The Philadelphia Flyers beat the Pittsburgh Penguins again, taking both road games in the series and putting themselves one home win from ending it. The next two playoff games are in Philadelphia, and the Flyers can eliminate Pittsburgh there.
It has not happened by accident. Pittsburgh’s older core has looked slow against a Flyers team that is skating fast and forcing mistakes, and Sidney Crosby has been quiet through two games with no points. The Penguins captain, 38, has led them for 20 seasons, but this series has belonged to the Flyers’ pressure and pace.

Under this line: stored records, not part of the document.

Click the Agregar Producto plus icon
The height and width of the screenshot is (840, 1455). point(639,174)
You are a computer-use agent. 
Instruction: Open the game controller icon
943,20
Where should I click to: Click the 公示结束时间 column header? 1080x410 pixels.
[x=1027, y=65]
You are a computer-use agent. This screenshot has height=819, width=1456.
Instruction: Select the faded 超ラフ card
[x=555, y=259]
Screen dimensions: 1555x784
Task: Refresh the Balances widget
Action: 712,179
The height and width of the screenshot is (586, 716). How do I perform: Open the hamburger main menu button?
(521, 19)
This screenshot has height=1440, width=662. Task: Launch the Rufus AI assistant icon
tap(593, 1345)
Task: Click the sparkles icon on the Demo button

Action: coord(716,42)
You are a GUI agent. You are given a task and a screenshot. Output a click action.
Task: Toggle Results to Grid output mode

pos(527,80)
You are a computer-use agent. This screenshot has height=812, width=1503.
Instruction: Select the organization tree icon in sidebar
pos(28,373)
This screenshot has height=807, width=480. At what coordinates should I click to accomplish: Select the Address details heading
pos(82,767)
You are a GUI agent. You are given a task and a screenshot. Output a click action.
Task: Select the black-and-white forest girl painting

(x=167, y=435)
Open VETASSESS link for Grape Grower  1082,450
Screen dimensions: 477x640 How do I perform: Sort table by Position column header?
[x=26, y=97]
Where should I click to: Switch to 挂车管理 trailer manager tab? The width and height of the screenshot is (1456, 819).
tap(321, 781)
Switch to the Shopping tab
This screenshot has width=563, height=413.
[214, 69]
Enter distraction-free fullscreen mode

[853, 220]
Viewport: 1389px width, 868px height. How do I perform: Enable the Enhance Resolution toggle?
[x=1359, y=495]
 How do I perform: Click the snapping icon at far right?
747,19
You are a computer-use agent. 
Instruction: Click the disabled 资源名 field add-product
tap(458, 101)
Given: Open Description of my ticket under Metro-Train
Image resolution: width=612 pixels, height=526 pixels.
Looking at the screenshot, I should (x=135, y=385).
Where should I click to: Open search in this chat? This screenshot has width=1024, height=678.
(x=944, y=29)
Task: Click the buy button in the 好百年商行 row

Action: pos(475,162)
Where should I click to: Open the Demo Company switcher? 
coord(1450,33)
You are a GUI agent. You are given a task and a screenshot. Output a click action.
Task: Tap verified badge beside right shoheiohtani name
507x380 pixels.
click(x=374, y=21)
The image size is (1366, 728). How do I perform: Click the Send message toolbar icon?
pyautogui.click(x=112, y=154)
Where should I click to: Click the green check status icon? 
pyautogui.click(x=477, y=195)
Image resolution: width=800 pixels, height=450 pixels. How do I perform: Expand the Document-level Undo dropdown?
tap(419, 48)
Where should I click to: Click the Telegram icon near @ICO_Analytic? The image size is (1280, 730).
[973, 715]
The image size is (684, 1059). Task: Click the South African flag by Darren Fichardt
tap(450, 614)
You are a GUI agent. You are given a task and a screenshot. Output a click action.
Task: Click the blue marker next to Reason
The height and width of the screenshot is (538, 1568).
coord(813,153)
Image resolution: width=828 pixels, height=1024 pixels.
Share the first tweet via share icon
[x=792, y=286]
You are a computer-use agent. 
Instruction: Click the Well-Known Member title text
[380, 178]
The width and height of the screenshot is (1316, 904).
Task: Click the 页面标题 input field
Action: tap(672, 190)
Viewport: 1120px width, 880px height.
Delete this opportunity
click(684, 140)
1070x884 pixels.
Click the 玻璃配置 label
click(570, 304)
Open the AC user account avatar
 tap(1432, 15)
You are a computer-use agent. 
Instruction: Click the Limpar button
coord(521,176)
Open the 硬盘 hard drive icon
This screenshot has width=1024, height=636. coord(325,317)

Erik Karlsson has turned pucks over and missed passes, and those errors have fed the Flyers’ breakaways and odd-man rushes. Trevor Zegras has blocked shots and absorbed hard hits to keep the edge with Philadelphia, while Porter Martone has kept scoring. Drafted sixth overall last summer, Martone played nine NHL games at the end of the regular season, finishing with four goals and six assists, and he has scored in both playoff games. His first playoff goal was impressive.
The Flyers were expected to be the younger team learning how to play in the postseason, while Pittsburgh came in as the preseason favorite and perhaps a veteran club taking one last run with this core. Instead, Philadelphia has the more energized lineup, and it is doing this after five playoff-less seasons. One fan summed up the surprise with a simple line: “Eihän sen näin pitänyt mennä.” Another called the display “Världens bästa,” while a third joked that Crosby looked like he had “tupakki huulessa.”
The series now shifts to Philadelphia with the Penguins carrying all the pressure. If Crosby and the rest of Pittsburgh’s veterans do not find a way to clean up the puck and match the Flyers’ speed, this run could end before the home crowd gets through its second game.